At present 448 recessive diseases are covered by the test, which involves sequencing over 7,000 regions of the genome to identify disease-causing mutations. This is significantly more than the scope of similar tests currently available and is set to increase to 580 in the coming months: 'At which point we'll have represented just about every childhood disease that's severe enough to merit inclusion', added Dr Kingsmore.
However, the development of such a test is not without controversy, with some claiming that recessive diseases are too rare to justify screening couples without a family history. The demand for embryo screening - a procedure opposed by many religious groups - is also likely to increase, and all couples who take the test will require genetic counselling, raising concerns over the cost-effectiveness.

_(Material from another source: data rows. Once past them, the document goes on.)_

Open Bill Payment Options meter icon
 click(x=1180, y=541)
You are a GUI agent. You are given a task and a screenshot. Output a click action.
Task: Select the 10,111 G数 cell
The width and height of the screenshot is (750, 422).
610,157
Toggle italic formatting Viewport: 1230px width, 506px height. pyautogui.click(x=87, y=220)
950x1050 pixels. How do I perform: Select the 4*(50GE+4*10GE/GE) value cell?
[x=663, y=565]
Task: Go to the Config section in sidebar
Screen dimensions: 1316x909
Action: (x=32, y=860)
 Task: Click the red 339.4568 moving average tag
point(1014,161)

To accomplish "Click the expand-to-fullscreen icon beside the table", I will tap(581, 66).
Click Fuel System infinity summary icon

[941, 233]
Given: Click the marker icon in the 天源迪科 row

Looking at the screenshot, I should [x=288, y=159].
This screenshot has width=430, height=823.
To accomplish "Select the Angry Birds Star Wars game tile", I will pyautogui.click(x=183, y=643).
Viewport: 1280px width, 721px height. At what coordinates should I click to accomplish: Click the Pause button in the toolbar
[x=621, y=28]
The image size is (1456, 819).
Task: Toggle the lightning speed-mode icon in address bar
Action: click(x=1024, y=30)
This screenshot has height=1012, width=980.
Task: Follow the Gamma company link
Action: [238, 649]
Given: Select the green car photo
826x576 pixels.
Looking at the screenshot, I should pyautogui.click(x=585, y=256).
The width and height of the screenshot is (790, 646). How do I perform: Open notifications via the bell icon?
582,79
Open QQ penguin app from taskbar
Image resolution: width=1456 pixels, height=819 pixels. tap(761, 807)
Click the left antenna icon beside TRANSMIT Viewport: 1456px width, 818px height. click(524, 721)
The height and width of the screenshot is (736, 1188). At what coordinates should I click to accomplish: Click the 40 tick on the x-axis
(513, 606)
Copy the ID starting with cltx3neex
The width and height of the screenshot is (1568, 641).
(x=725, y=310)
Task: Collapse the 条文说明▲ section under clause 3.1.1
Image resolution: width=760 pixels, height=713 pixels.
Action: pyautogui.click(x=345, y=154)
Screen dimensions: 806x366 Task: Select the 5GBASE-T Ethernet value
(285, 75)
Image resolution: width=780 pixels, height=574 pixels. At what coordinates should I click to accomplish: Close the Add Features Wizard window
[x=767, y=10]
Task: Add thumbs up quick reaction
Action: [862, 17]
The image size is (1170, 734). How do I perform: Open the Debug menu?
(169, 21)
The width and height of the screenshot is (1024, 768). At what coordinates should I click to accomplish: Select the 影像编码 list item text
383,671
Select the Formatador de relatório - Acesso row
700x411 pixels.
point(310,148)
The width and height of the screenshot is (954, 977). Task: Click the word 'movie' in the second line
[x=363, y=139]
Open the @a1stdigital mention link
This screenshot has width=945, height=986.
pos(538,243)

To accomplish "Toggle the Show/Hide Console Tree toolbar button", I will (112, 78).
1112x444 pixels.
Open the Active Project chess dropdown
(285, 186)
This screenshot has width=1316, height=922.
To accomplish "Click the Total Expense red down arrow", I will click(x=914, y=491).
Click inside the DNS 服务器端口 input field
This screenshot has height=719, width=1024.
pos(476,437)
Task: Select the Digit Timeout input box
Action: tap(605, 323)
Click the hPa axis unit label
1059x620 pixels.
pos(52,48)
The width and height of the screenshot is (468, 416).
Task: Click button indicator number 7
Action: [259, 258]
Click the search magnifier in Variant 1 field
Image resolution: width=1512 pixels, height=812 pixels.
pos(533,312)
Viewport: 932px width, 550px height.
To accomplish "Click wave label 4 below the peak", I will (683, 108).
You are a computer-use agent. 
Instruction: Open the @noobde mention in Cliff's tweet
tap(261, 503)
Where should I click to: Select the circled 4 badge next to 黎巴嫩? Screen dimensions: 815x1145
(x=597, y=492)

'As most people will carry some mutations, everybody is going to need genetic counselling, yet for most couples the risk will be very low', said Dr Christine Patch, a consultant genetic counsellor at Guy's Hospital in London.
Dr Kingsbury and his team are now focusing on finding the best way to interpret the test results and hope to start trialing the test in clinics this summer, with one British centre set to take part.
However Alastair Kent, director of Genetic Alliance UK, urged caution, warning: 'It is one thing to show that a test like this is scientifically accurate, but another to show that it can work in a clinical context'.